Após seis indicações ao STF, Lula agora quer reformar o Judiciário
Em encontro com Fachin, presidente defende nova reforma da Justiça e cobra que autoridades sigam os mesmos trâmites da lei
O presidente Lula (PT) aproveitou um encontro com o presidente do Supremo Tribunal Federal (STF), Edson Fachin, nesta sexta-feira, 4, para defender uma nova reforma do Judiciário. A declaração ocorre em meio à crise que tomou conta do país na última semana, após a divulgação de informações envolvendo o ministro Alexandre de Moraes, o Banco Master e o empresário Daniel Vorcaro, além do confronto institucional envolvendo Moraes e o ministro André Mendonça.
Mesmo sem saber se irá conseguir reeleição, Lula afirmou que pretende promover, em 2027, uma discussão sobre uma nova reforma do Poder Judiciário para recuperar a confiança da população na Justiça.

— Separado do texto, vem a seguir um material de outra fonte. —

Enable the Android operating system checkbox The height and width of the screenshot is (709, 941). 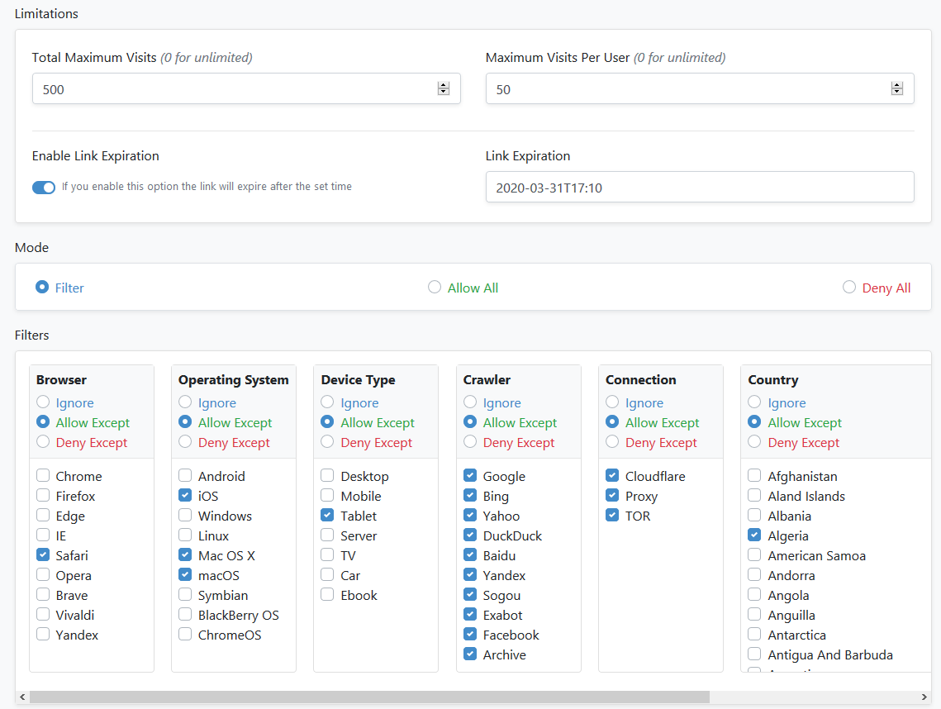pyautogui.click(x=185, y=476)
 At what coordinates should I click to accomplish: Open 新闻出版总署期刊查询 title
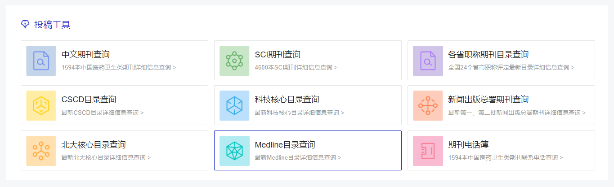[489, 100]
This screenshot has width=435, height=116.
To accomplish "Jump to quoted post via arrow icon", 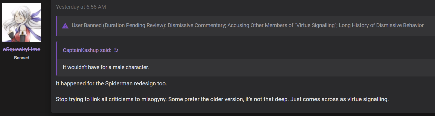I will coord(116,50).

“Tenho certeza que faremos para o próximo ano uma discussão profunda sobre a necessidade de uma nova reforma do Poder Judiciário, para que o povo possa continuar acreditando na Justiça”, afirmou.
A fala ganha um componente político peculiar. Lula já indicou dez ministros ao STF ao longo de seus três mandatos, embora Alexandre de Moraes não esteja entre eles: o atual decano da Corte foi escolhido por Michel Temer, em 2017.

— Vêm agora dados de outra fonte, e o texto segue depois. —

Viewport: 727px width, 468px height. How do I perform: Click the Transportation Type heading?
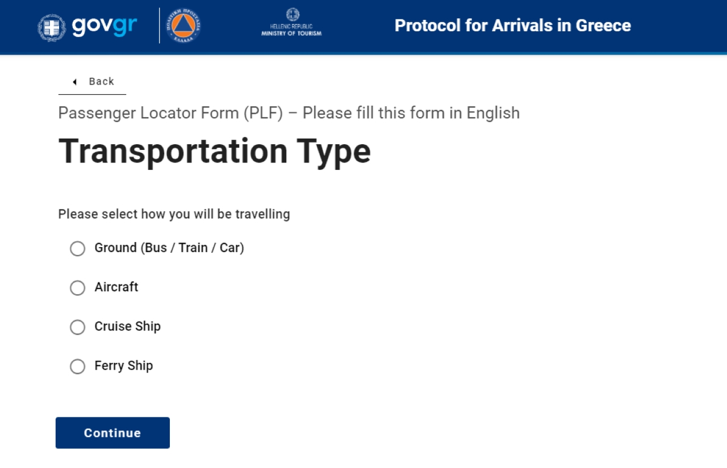pos(215,152)
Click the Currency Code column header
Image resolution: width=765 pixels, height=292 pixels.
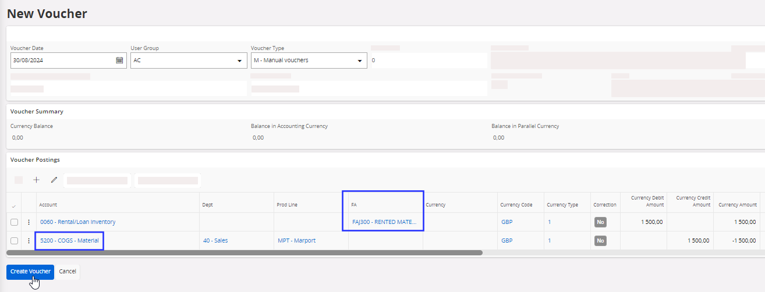[x=516, y=205]
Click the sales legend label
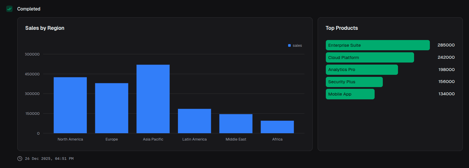The width and height of the screenshot is (469, 168). pos(297,46)
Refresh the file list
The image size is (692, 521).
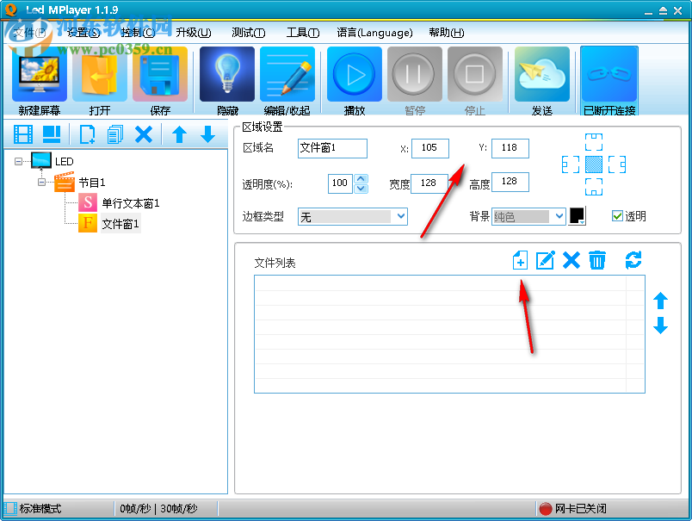point(633,260)
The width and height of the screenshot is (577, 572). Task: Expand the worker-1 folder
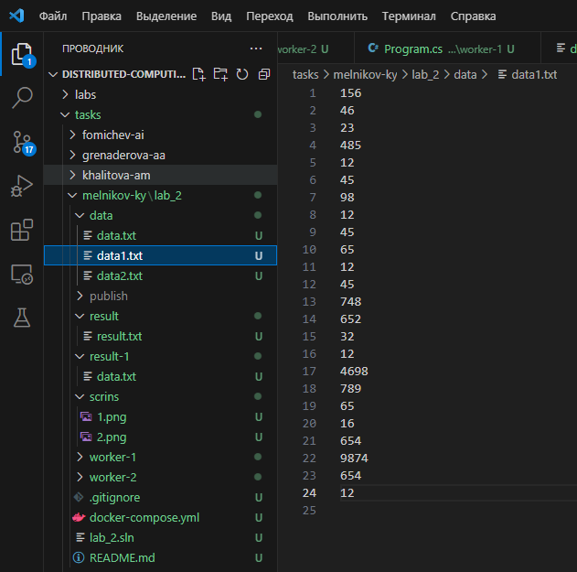point(112,457)
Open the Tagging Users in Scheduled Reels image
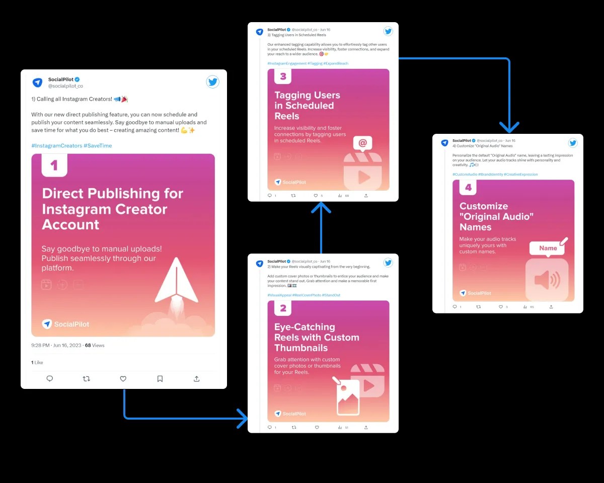This screenshot has width=604, height=483. (x=329, y=130)
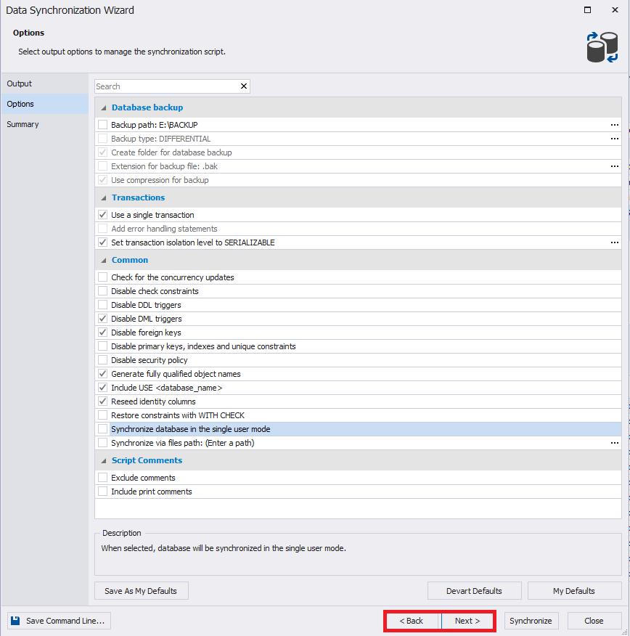Click the ellipsis beside Extension for backup file
Image resolution: width=630 pixels, height=636 pixels.
614,166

Na cerimônia, Lula também defendeu que a legislação seja aplicada indistintamente e afirmou que nenhum ocupante de cargo público pode usar a posição em benefício próprio.
“Ninguém, em nome da democracia, pode utilizar o cargo que tem em benefício pessoal. Ninguém. Isso vale para o presidente da República, vale para um catador de material reciclável, vale para uma parteira e vale para uma médica. Todo mundo tem que estar subordinado aos mesmos trâmites da legislação. Afinal de contas, ela vale para todos”, declarou.

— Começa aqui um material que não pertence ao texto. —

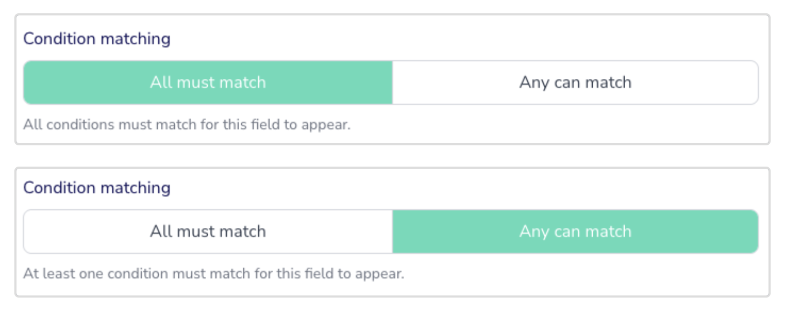Select unselected option beside green "Any can match"
Screen dimensions: 785x313
pyautogui.click(x=208, y=232)
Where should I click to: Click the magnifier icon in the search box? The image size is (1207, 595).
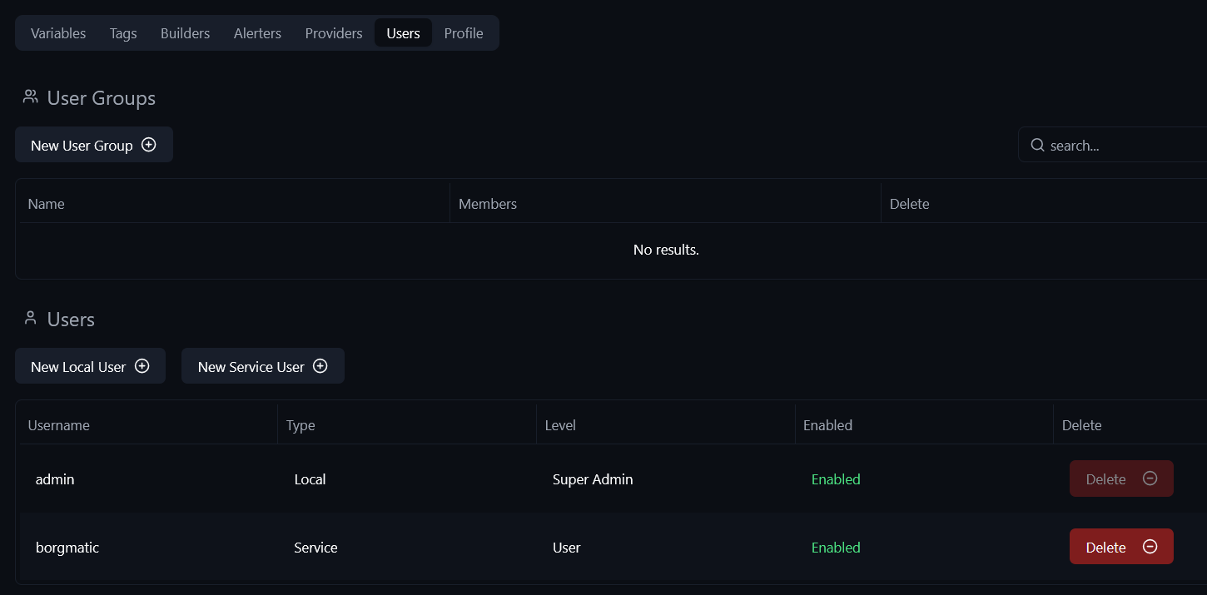pyautogui.click(x=1037, y=145)
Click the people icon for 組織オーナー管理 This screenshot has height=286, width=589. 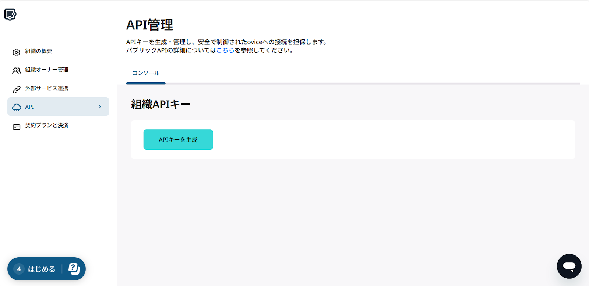(x=17, y=70)
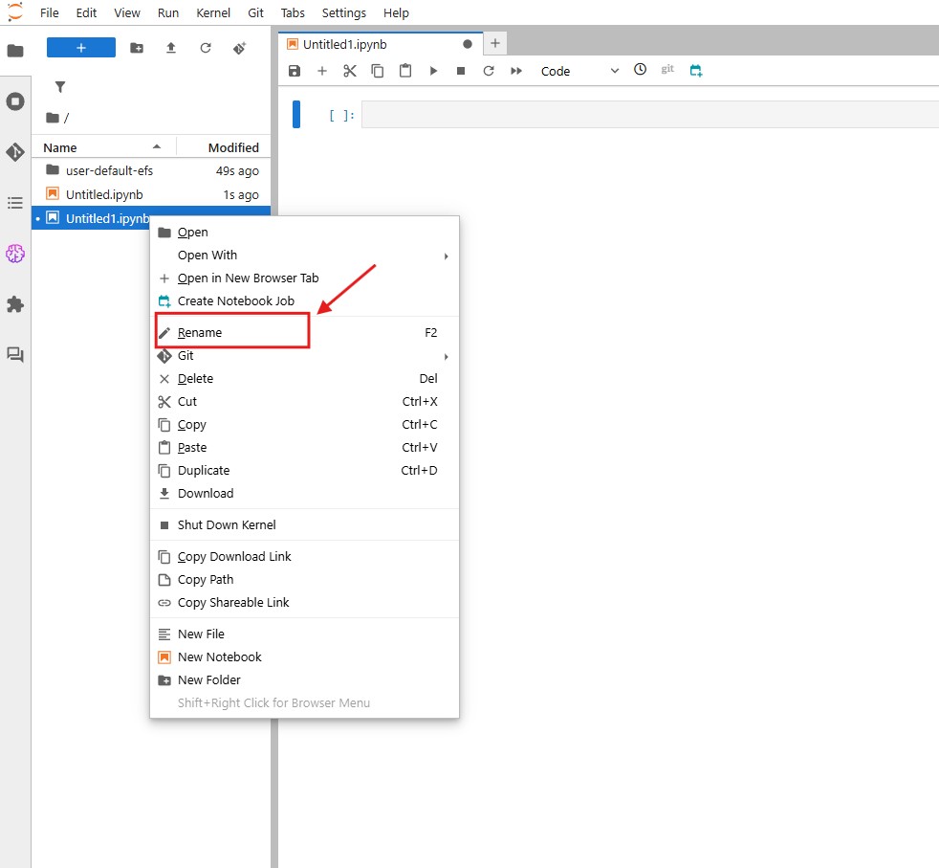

O discurso ocorreu um dia depois de Lula cobrar “integridade das investigações” no caso Banco Master e criticar o que chamou de vazamentos seletivos. No encontro desta sexta, o presidente voltou ao tema e disse que STF e Procuradoria-Geral da República (PGR) carregam grande expectativa da sociedade diante da crise.
Ao lado de Fachin, Lula afirmou que o presidente do STF e o procurador-geral da República, Paulo Gonet, precisam dar “o mínimo de tranquilidade” à população e não esconder informações.
“O que nós não podemos nesse país é oficializar a indústria da fake news, a indústria dos vazamentos seletivos por interesses políticos ou econômicos. Não é possível”, disse.
A crítica aos vazamentos ocorre enquanto informações produzidas pela Polícia Federal sobre o caso Banco Master passaram a alimentar a crise dentro do próprio STF. O episódio também colocou em lados distintos Moraes e Mendonça, em uma disputa que ampliou a pressão sobre a Corte.
Lula ainda afirmou que o país vive uma “época muito perigosa” e criticou o “denuncismo”, que, segundo ele, não contribui para a democracia.
A manifestação do presidente ocorreu no mesmo evento em que Fachin afirmou que a gravidade dos fatos não autoriza “atalhos” e que nenhuma autoridade está acima da instituição. O presidente do STF prometeu uma resposta institucional “rigorosa”, sem “precipitação” nem “omissão”.
O encontro também serviu para Lula defender o fortalecimento da Defensoria Pública e a ampliação de sua estrutura. O presidente citou ainda projetos para um imóvel de 47 mil metros quadrados na Vila Carioca, em São Paulo.
No fim do discurso, Lula afirmou que pretende separar sua atuação como presidente das atividades eleitorais.
“Eu não posso parar de ser presidente porque eu sou candidato”, disse.
Em meio à maior crise recente envolvendo o Supremo, a promessa de uma nova reforma do Judiciário coloca novamente em discussão os limites da atuação da Corte, a responsabilização de seus integrantes e a relação entre os Poderes. Para Lula, a saída passa por novas regras. Para parte da oposição, o problema é justamente saber quem fiscaliza quem dentro do sistema de Justiça.